======== EXTRACTED RECORDS

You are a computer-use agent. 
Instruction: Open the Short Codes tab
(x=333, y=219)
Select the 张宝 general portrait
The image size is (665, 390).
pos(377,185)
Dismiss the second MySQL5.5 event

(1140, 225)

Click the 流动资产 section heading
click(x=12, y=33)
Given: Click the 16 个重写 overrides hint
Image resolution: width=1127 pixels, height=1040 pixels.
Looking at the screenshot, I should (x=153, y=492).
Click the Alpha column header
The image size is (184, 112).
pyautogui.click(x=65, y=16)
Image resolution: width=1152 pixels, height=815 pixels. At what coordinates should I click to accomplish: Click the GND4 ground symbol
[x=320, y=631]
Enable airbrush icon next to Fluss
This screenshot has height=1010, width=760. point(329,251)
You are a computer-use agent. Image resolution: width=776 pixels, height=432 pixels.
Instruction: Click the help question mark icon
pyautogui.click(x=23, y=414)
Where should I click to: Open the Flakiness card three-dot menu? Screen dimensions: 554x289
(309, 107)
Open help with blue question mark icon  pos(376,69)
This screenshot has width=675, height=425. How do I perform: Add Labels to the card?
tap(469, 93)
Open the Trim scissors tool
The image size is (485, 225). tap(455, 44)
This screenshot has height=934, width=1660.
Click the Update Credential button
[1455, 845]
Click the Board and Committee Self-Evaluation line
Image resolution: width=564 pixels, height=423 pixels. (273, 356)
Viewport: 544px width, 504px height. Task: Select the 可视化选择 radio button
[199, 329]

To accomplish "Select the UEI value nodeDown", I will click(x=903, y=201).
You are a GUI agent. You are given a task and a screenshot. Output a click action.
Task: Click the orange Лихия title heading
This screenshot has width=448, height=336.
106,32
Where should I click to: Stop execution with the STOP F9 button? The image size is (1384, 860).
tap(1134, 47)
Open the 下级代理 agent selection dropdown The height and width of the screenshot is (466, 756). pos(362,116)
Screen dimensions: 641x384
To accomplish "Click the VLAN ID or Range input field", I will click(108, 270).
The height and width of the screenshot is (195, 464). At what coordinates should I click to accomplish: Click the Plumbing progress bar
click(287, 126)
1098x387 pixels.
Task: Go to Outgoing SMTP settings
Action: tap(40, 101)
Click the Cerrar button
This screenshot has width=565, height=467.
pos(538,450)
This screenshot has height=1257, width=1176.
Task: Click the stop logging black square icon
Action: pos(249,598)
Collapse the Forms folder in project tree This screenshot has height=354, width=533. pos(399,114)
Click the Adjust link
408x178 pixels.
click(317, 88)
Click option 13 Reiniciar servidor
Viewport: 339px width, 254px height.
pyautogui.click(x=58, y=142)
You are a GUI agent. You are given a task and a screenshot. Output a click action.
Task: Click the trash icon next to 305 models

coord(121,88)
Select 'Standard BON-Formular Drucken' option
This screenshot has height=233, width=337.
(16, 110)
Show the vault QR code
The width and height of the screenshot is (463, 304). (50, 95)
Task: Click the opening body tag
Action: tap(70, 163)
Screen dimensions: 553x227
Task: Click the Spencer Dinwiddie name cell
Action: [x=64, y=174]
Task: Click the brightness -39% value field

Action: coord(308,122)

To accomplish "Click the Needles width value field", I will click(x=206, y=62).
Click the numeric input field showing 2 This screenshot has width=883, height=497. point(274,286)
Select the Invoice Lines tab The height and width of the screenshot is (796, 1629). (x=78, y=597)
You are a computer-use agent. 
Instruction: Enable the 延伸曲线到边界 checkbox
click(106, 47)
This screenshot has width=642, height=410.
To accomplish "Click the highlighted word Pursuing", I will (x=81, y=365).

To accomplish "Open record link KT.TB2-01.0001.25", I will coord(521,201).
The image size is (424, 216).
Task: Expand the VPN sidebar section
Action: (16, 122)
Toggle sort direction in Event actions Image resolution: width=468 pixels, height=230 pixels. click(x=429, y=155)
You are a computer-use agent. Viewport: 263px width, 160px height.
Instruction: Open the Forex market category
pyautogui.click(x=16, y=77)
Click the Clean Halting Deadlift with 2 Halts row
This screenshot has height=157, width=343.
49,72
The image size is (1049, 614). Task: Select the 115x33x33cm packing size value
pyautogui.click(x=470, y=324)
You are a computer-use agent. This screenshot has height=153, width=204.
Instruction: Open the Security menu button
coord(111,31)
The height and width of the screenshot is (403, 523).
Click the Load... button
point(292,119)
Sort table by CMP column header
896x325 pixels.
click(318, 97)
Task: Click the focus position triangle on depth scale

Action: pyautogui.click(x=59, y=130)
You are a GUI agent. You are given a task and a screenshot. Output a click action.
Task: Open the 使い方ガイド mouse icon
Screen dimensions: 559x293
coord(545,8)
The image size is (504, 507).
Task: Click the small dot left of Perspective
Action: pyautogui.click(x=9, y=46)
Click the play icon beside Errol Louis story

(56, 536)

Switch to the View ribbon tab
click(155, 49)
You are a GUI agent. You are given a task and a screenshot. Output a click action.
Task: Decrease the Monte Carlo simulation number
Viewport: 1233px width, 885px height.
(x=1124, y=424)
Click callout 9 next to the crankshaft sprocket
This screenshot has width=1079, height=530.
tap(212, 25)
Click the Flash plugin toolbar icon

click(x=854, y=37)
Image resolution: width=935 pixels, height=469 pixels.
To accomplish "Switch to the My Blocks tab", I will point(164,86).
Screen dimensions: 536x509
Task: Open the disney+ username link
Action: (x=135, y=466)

================

INSTRUCTIONS TO FOLLOW -> Please express the entries starting at the line containing "Given: Click the 16 个重写 overrides hint" and ending at the line containing "pyautogui.click(x=65, y=16)" as a two-column CSV with the columns input and output, one row per entry. Put each entry's text in a single quoted input field and its answer in a single quoted output field, replacing line breaks with spaces.

TASK RESPONSE ->
input,output
"Given: Click the 16 个重写 overrides hint Image resolution: width=1127 pixels, height=1040 pixels.","Looking at the screenshot, I should (x=153, y=492)."
"Click the Alpha column header The image size is (184, 112).","pyautogui.click(x=65, y=16)"